_Your objective_
Can you copy out the data exactly? Leave the images out.

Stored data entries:
-=-=-=-=-

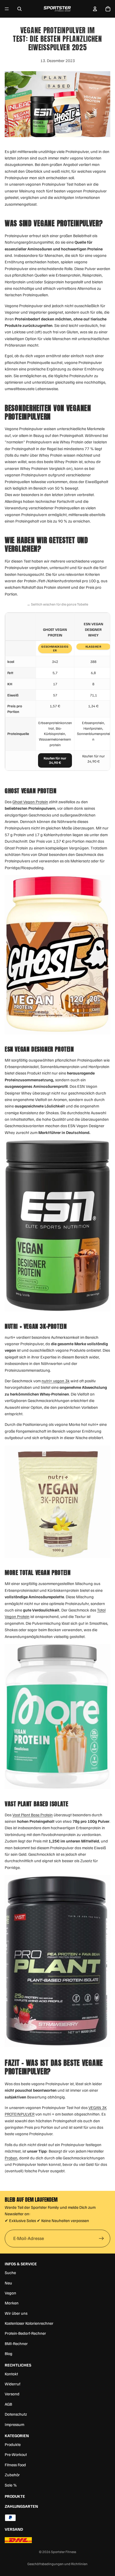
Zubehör (12, 2474)
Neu (8, 2282)
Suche (10, 2272)
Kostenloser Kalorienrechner (29, 2323)
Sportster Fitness (63, 2552)
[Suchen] (19, 8)
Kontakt (11, 2373)
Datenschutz (16, 2414)
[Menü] (7, 9)
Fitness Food (15, 2464)
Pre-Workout (16, 2454)
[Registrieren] (101, 2238)
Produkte (13, 2444)
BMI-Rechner (16, 2343)
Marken (12, 2302)
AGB (8, 2404)
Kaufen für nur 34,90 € (55, 760)
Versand (12, 2393)
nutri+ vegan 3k (56, 1380)
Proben (11, 2157)
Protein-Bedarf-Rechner (25, 2333)
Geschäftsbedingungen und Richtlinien (57, 2564)
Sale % (11, 2484)
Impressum (14, 2424)
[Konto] (94, 8)
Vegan (10, 2292)
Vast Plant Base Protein (32, 1814)
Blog (8, 2353)
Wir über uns (16, 2313)
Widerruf (12, 2383)
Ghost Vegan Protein (30, 801)
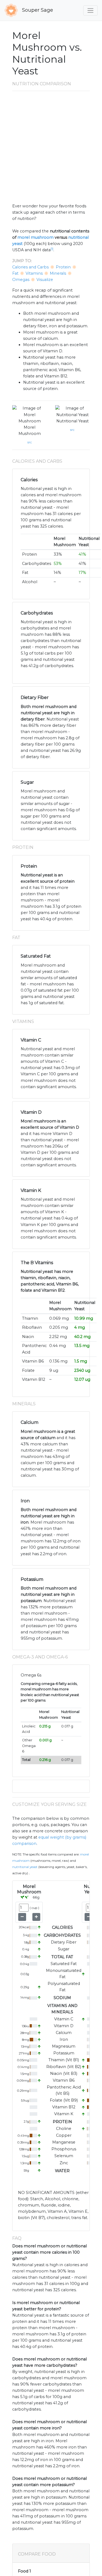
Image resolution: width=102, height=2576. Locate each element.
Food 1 (24, 2571)
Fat (15, 273)
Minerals (58, 273)
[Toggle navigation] (90, 10)
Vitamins (34, 273)
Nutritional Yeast (72, 421)
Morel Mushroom (29, 430)
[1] (52, 249)
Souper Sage (37, 10)
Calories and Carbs (30, 267)
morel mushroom (35, 237)
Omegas (20, 279)
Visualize (44, 279)
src (29, 442)
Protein (63, 267)
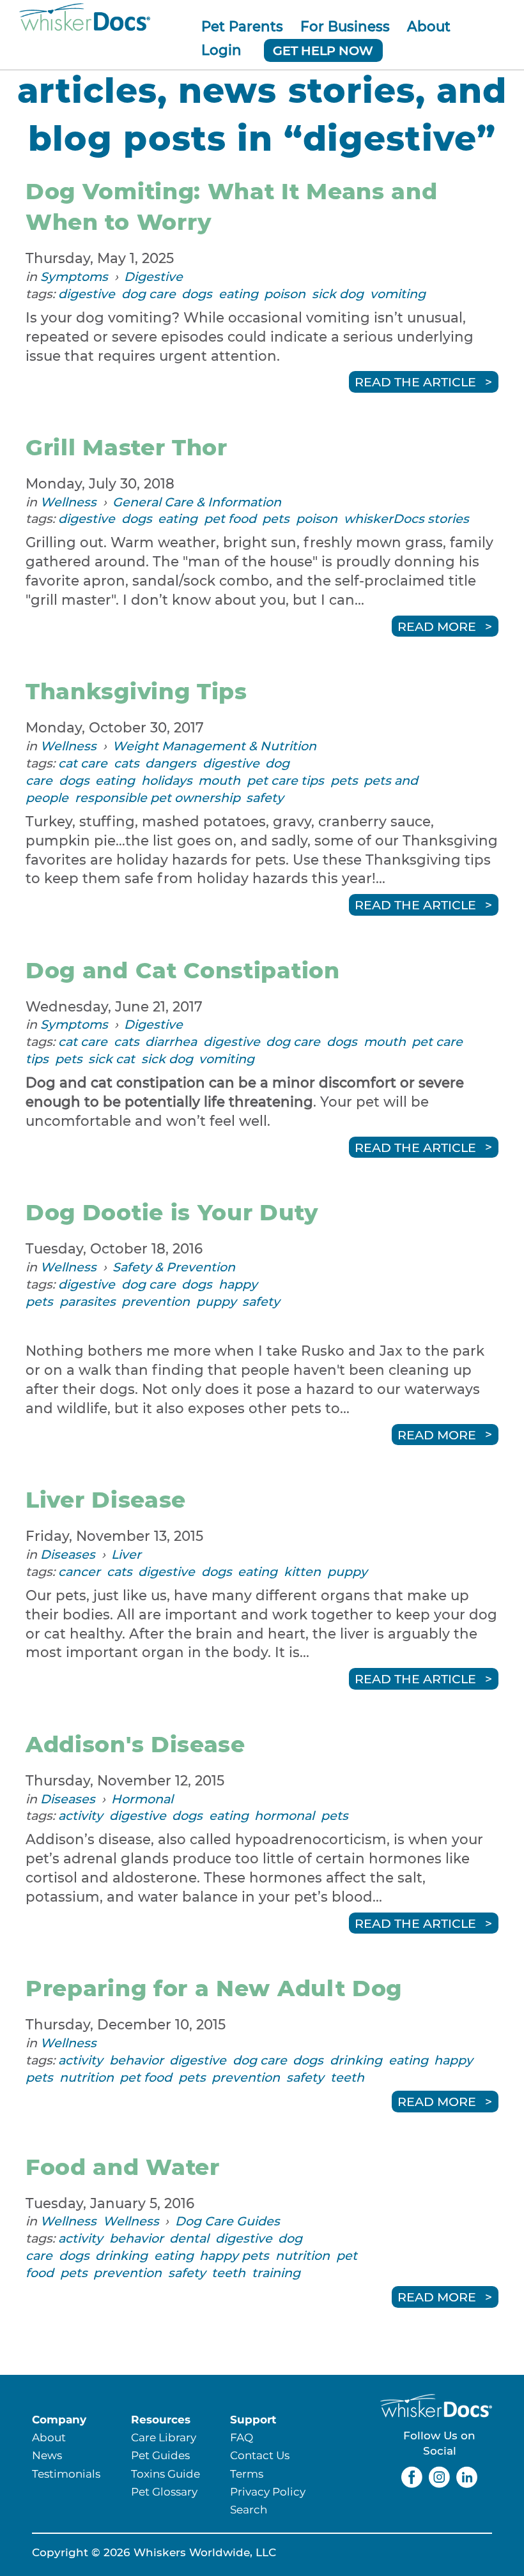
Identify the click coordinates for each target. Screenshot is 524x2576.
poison (284, 293)
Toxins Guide (165, 2473)
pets (275, 518)
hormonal (284, 1815)
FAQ (241, 2437)
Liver (126, 1554)
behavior (136, 2060)
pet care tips (285, 780)
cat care (82, 763)
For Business (345, 26)
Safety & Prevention (173, 1267)
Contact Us (259, 2455)
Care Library (163, 2437)
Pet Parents (242, 26)
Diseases (67, 1554)
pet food (230, 518)
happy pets (234, 2255)
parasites (87, 1301)
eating (238, 293)
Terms (246, 2473)
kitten (302, 1571)
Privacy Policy (267, 2491)
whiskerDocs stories (406, 518)
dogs (196, 293)
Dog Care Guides (227, 2221)
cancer (79, 1571)
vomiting (398, 293)
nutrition (86, 2077)
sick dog (338, 293)
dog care (148, 293)
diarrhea (171, 1041)
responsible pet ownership (157, 797)
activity (80, 1815)
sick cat (111, 1058)
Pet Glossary (164, 2491)
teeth (347, 2077)
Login (221, 50)
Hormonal (142, 1799)
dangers (170, 763)
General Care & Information (196, 502)
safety (265, 797)
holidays (166, 780)
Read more (436, 626)
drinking (356, 2060)
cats (126, 763)
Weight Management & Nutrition (214, 746)
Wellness (68, 502)
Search (248, 2509)
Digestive (153, 276)
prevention (155, 1301)
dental (189, 2238)
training (276, 2272)
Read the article (415, 382)
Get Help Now (323, 50)
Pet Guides (160, 2455)
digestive (86, 293)
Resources (160, 2419)
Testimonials (66, 2473)
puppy (216, 1301)
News (47, 2455)
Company (59, 2419)
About (429, 26)
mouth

-=-=-=-=-

_Exercise response_
Zubehör (12, 2474)
Neu (8, 2282)
Suche (10, 2272)
Kostenloser Kalorienrechner (29, 2323)
Sportster Fitness (63, 2552)
[Suchen] (19, 8)
Kontakt (11, 2373)
Datenschutz (16, 2414)
[Menü] (7, 9)
Fitness Food (15, 2464)
Pre-Workout (16, 2454)
[Registrieren] (101, 2238)
Produkte (13, 2444)
BMI-Rechner (16, 2343)
Marken (12, 2302)
AGB (8, 2404)
Kaufen für nur 34,90 € (55, 760)
Versand (12, 2393)
nutri+ vegan 3k (56, 1380)
Proben (11, 2157)
Protein-Bedarf-Rechner (25, 2333)
Geschäftsbedingungen und Richtlinien (57, 2564)
Sale % (11, 2484)
Impressum (14, 2424)
[Konto] (94, 8)
Vegan (10, 2292)
Vast Plant Base Protein (32, 1814)
Blog (8, 2353)
Wir über uns (16, 2313)
Widerruf (12, 2383)
Ghost Vegan Protein (30, 801)
Image resolution: width=102, height=2576. Locate each element.
Food 1 (24, 2571)
Fat (15, 273)
Minerals (58, 273)
[Toggle navigation] (90, 10)
Vitamins (34, 273)
Nutritional Yeast (72, 421)
Morel Mushroom (29, 430)
[1] (52, 249)
Souper Sage (37, 10)
Calories and Carbs (30, 267)
morel mushroom (35, 237)
Omegas (20, 279)
Visualize (44, 279)
src (29, 442)
Protein (63, 267)
Identify the click coordinates for each target. Screenshot is 524x2576.
poison (284, 293)
Toxins Guide (165, 2473)
pets (275, 518)
hormonal (284, 1815)
FAQ (241, 2437)
Liver (126, 1554)
behavior (136, 2060)
pet care tips (285, 780)
cat care (82, 763)
For Business (345, 26)
Safety & Prevention (173, 1267)
Contact Us (259, 2455)
Care Library (163, 2437)
Pet Parents (242, 26)
Diseases (67, 1554)
pet food (230, 518)
happy pets (234, 2255)
parasites (87, 1301)
eating (238, 293)
Terms (246, 2473)
kitten (302, 1571)
Privacy Policy (267, 2491)
whiskerDocs stories (406, 518)
dogs (196, 293)
Dog Care Guides (227, 2221)
cancer (79, 1571)
vomiting (398, 293)
nutrition (86, 2077)
sick dog (338, 293)
dog care (148, 293)
diarrhea (171, 1041)
responsible pet ownership (157, 797)
activity (80, 1815)
sick cat (111, 1058)
Pet Glossary (164, 2491)
teeth (347, 2077)
Login (221, 50)
Hormonal (142, 1799)
dangers (170, 763)
General Care & Information (196, 502)
safety (265, 797)
holidays (166, 780)
Read more (436, 626)
drinking (356, 2060)
cats (126, 763)
Weight Management & Nutrition (214, 746)
Wellness (68, 502)
Search (248, 2509)
Digestive (153, 276)
prevention (155, 1301)
dental (189, 2238)
training (276, 2272)
Read the article (415, 382)
Get Help Now (323, 50)
Pet Guides (160, 2455)
digestive (86, 293)
Resources (160, 2419)
Testimonials (66, 2473)
puppy (216, 1301)
News (47, 2455)
Company (59, 2419)
About (429, 26)
mouth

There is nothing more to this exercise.